> Selected extract:
________________________________________

When Jane Garvey and Jenni Murray announced they were leaving BBC Woman’s Hour, I felt like I was losing a pair of sagacious aunties. How would the show progress without the honeyed voice and deceptively investigative interview style of Jenni Murray, the broadcasting powerhouse who had presented the show for over three decades? And what would the show’s new identity be, without Jane Garvey’s no-nonsense, pragmatic presence?
Nostalgia aside, Woman’s Hour has been well overdue a shake-up. This changing of the guard signalled an opportunity for the 75 year old stalwart show’s departure from liberal white feminism, towards more progressive inclusivity. So, it came as somewhat underwhelming news to me that Emma Barnett had been chosen as custodian of a whopping four slots a week. There is no doubt that Barnett’s resolute success in broadcasting qualifies her for the job. Yet, this relatively obvious pluck out of Auntie’s presenting repertoire, at a time when things could have got really exciting, felt like an anti-climax. But – it’s Woman’s Hour, and in the spirit of feminist solidarity, it also felt important to get behind the new appointment.
Barnett kicked off her new-look programme with a message from the Queen, and a frustratingly dull interview with a taciturn Sonia Khan. But it was during the third episode, dedicated solely to discussing the MeToo movement, that things really started to disappoint. A year on from the start of Harvey Weinstein’s trial, this episode promised an opportunity to explore the movement’s ‘victories, criticisms and unintended consequences’.
You’d have thought a full length episode on MeToo would have considerable focus on, better still, participation from Tarana Burke, who instigated the movement in 2006. Instead, this feature was to pick up from 2017 – when the movement was galvanised by courageous women in Hollywood. But a discussion on MeToo without black representation is not a discussion on MeToo.
Woman’s Hour had in fact booked Kelechi Okafor to speak on black women’s experience in the episode. If you haven’t already heard of her, Okafor, amongst her many accomplishments, is the creator and host of the podcast Say Your Mind. She is an intelligent, razor-sharp speaker who has a reputation for wise, straight-talking. She also has a reputation for having made anti-Semitic remarks in 2017, when she defended Reggie Yates’ take on “random fat Jewish men” in the music industry.

________________________________________

> Listed entries:

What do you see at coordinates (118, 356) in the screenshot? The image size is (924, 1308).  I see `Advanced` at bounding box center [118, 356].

________________________________________

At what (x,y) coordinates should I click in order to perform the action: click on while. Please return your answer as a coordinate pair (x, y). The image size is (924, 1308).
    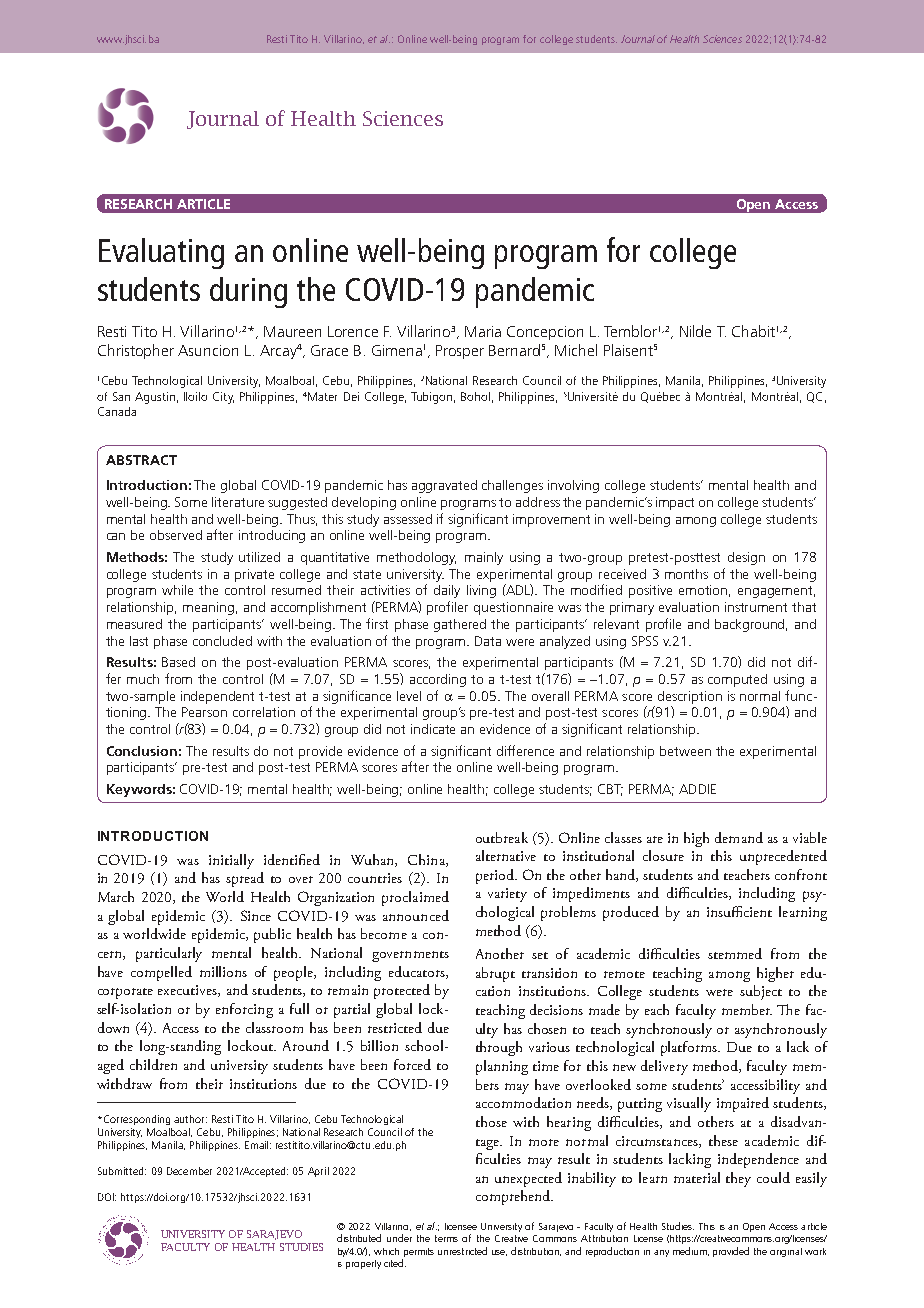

________________________________________

> Set task:
Carry on the commentary about the new Woman's Hour and its MeToo episode, starting right after its last sentence.

> Expected answer:
If you didn’t see anything from Okafor and Barnett’s fallout on social media, the nutshell is that Barnett hadn’t realised that Okafor was one of the guests on the programme until all the guests were lined up (virtually) just before coming on air. Barnett (understandably) was angry that she was going to have to interview Okafor given her ugly remarks about Jews. Allegedly, Barnett then embarked on a verbal tirade about Okafor directed at the producers – before realising her microphone was on, and that all the guests could hear her. Barnett, purportedly, tried to style it out, but Okafor felt humiliated and decided to pull out of the show.
Okafor wasn’t the only provocative person to be booked onto that Woman’s Hour episode. Lionel Shriver, a writer who has caused significant controversy regarding the depiction of race in her novels, and for condemning Penguin Random House’s diversity and inclusion initiative as being “drunk on virtue”, stayed on to discuss her reasons for thinking that the ‘disproportionate’ movement has run its course. Subsequently, despite women’s campaigner Sarah Green, and barrister Gudrun Young’s attempts to highlight the integral importance of racial justice and the voices of black women within MeToo, the subject was left to be discussed by a collective of white women.
I can list multiple names of women who could have been booked to speak on MeToo in relation to black experience. How about Munroe Bergdorf, Reni Eddo-Lodge, Layla F Saad, Afua Hirsh, Rachel Cargle, Aja Barber, Michaela Coel, Chimamanda Ngozi Adichie, Livs Little – women who are able to represent a multitude of intersections within their own communities? The lazy researching and production of this particular episode defaulted to the boring media trope of picking two provocative individuals, highlighting their controversies, then pitting them against one another. The desired result: sensationalised debate.
So, Woman’s Hour’s episode on MeToo – the most influential and defining feminist movement in recent history, with the aim to unify women against abuse – descended, off air, into a divisive off-topic debate. An online argument between two women with significant platforms. It all seemed so dishearteningly representative of feminism today. Okafor moved onto her podcast to share her side of events. Once past the bite-backs in response to her treatment by Barnett off air, she did also frankly confront the need to unlearn her own misinformed bias.
Since Barnett’s MeToo episode, listeners have also had to endure her relentless barrage of questions directed at Zara Mohammed, the first woman to lead the Muslim Council of Britain. This interview was devoid of solidarity, with no celebration of Mohammed’s progressive positioning within the British Islamic community. The interview was reduced to an intimidating, insistent and repetitive bombardment of the same question regarding women Imams. It was uncomfortable to listen to, and the atmosphere set by Barnett through the airwaves felt unduly divisive.
There is no doubt that Barnett still needs to find her stride within the show’s format – and she should be given leeway on that. However she seems insistent on using political current affairs to set the agenda for the show’s content – much in the way that 5Live does [one episode began, absurdly, with Boris Johnson as inspiration for a discussion on ‘empathy in leadership’ and whether it is important]. The programme urgently needs to uncover the marginalised social issues affecting women. The types of issues that don’t make the front pages.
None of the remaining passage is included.